Q*** There is an in build problem in ROP studies. Some of them take the 28 Week as the separating line for evaluation (surfactant level) other use the 30 week (the end of the retinal hyperoxic (relative to intrauterine oxygen levels) phase. It would be interesting to compare whether the change of criteria from 28 W to 30W makes any difference.
Replay
As we understand well, this question aims at a better characterization of the involvement of selenoproteins in the pathomechanism of ROP development. In the study group, screening for ROP was carried out at intervals taking into account the condition of the retina, at least weekly intervals, which seems to allow for the proposed assessment. However, given that the study is partly retrospective and this time points were not the focus of the study, we cannot provide a credible analysis of this topic. The collected data, on the other hand, allow us to assess the time of onset of the disease in the study groups, which we supplement in results and add literature data (Discussion) regarding average age at diagnosis. Our population falls within the range of standard observations.
Results: [ In the studied group, ROP was diagnosed on average at 52.9 ± 12.4 days of life (7.6 weeks), at a mean post-menstrual age (PMA) of 34.4 ± 2.0 weeks].
Discussion: [It is diagnosed on average at 8 wk. of life (34-35 PMA).]
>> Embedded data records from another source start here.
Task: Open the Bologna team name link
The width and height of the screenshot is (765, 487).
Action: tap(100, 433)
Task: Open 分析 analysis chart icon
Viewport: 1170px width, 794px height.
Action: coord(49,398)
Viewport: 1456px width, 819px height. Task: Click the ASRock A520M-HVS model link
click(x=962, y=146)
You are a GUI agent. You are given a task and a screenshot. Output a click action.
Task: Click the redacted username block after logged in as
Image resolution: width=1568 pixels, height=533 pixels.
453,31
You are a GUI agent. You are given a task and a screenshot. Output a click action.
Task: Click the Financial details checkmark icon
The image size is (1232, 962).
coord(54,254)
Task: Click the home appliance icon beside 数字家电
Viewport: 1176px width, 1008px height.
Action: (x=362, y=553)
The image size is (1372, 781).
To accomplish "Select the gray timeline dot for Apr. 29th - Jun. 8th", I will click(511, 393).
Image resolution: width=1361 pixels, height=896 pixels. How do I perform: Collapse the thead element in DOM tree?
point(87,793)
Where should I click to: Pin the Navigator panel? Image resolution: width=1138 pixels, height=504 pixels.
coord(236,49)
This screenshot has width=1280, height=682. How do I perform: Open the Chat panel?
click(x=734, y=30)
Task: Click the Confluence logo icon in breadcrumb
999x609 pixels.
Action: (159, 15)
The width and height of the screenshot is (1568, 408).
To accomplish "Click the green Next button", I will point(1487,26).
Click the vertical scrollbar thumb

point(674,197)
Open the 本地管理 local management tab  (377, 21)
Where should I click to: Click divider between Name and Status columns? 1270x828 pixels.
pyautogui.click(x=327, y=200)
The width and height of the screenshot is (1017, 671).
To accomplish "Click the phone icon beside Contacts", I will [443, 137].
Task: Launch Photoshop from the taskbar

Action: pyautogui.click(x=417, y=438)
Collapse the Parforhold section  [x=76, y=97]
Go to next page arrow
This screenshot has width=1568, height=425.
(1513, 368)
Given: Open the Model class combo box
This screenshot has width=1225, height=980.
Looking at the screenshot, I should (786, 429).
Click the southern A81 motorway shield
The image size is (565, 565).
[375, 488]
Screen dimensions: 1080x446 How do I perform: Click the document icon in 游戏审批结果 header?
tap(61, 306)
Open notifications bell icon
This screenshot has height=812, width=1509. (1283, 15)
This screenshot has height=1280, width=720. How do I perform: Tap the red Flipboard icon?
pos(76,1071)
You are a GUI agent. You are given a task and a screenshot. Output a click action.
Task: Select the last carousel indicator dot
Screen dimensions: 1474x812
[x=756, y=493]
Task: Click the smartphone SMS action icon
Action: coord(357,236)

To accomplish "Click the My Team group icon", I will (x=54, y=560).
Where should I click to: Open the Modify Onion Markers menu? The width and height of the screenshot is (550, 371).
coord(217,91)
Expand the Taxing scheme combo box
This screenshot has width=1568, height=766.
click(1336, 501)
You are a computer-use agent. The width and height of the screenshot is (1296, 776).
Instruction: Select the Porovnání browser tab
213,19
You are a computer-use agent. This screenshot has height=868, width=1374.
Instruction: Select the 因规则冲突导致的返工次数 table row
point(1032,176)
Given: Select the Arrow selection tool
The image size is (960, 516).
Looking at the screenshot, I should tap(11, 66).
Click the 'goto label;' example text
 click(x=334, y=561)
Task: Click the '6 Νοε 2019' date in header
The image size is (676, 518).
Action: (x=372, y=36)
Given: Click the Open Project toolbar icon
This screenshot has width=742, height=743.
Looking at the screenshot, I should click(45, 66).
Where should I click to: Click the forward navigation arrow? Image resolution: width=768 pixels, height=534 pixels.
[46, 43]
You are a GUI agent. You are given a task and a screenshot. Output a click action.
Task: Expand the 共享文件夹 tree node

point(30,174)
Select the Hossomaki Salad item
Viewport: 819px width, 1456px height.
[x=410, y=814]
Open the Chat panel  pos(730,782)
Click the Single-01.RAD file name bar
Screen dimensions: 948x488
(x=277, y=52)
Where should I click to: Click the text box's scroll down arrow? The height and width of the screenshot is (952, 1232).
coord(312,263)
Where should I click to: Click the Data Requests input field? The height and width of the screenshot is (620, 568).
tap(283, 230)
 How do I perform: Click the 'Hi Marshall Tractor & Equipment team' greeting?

In addition, in such a study, it seems that instead of the genotype, the SeP protein level should be tested in 28W and 30W . We consequently add the suggestion
Conclusion: [For a better understanding of the role of selenoproteins in the pathogenesis of ROP, it could be important to investigate the relationship between SeP levels, changes in newborns' condition after birth, and the timing of ROP occurrence.]
If this question concerns more the cut-off point in the analysis of interactions between genotype and GA (28 vs 30 weeks), then the analysis performed for 30 weeks does not indicate a multiplicative interaction effect, but rather an additive effect, consequently the use of ELGA (<28 weeks), is more suitable for the studied data.
Typos and genotype labeling in Figure 3d have also been corrected (GG genotype instead of AA genotype).